To make a program compilable, an engine must be specified. This is done by adding the #![engine(cuda::engine)] attribute to the crate root. This attribute is required for the compiler to know where to store the compiled code.
Note: This section assumes you are using the cuda engine as specified in the previous section.
To run a gpu kernel, you can call the kernel.launch(threads, blocks, args...) function. This function takes the desired number of threads to run per block, the number of blocks to run, and the arguments to pass to the kernel. The arguments must be of the same type as the kernel arguments.
#[kernel]
unsafe fn add2(a: &[i32], b: &[i32], mut out: Buffer<i32>) {
let i = gpu::global_tid_x() as usize;
out.set(i, a[i] + b[i]);
}
fn main() {
let a = vec![1, 2, 3, 4, 5];
let b = vec![5, 4, 3, 2, 1];
let out = Buffer::alloc(5).unwrap();
add2.launch(5, 1, &a.as_slice(), &b.as_slice(), out)
.unwrap();
let result = out.retrieve().unwrap();
println!("{:?}", result);
}Unlike other types, Buffer<T> cannot be used on the CPU. Buffers created are only valid on the GPU. Using a buffer on the CPU will result in UB. Buffer::alloc is used to create a new empty buffer with memory allocated on the GPU. To create a buffer with data, use Buffer::allocate_with.

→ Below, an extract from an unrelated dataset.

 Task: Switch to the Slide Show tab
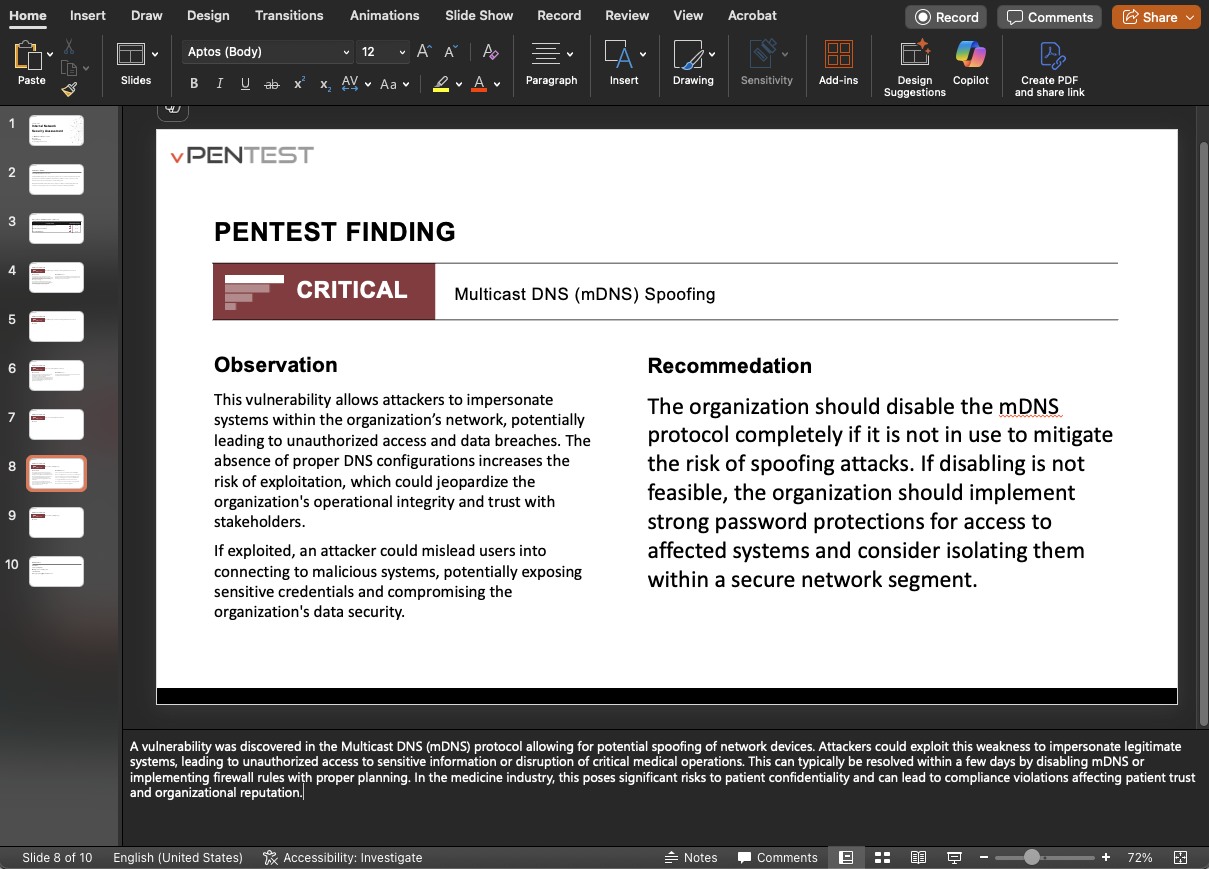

To copy data from the GPU, you can use the retrieve method. This method will copy the data from the GPU to the CPU and return it as a vector.
The launch_with_dptr function is a more advanced version of the launch function. It allows you to pass pointers to the device memory as an argument. This can be useful when you want to pass data that is continuously updated on the GPU. Use the to_device method to copy variables to the GPU.
fn main() {
let a = vec![1, 2, 3, 4, 5];
let b = vec![5, 4, 3, 2, 1];
// with a Buffer, the data is already on the GPU
// the to_device method simply converts the Buffer to a DPtr
let mut out = Buffer::<i32>::alloc(5).unwrap().to_device().unwrap();
let mut da = a.as_slice().to_device().unwrap();
let mut db = b.as_slice().to_device().unwrap();
add2.launch_with_dptr(5, 1, &mut da, &mut db, &mut out);
let out = out.retrieve();
println!("{:?}", out);
}The compiler is still in development, and some features may not work as expected. This usually results in a crash of the compiler, but may also result in UB. If you encounter any issues, please report them on the issues page of the compiler repository. Please include the code that caused the issue.
-
incompatible NVVM version: Most likely, your driver version is not compatible with the CUDA toolkit you're running. Please install an appropriate nvidia driver (see table here)
-
"parse invalid cast opcode for cast from 'i8*' to 'i64'": This is a known issue with the compiler. Compiling with --release should fix this issue in most cases. If not, please report it on the issues page.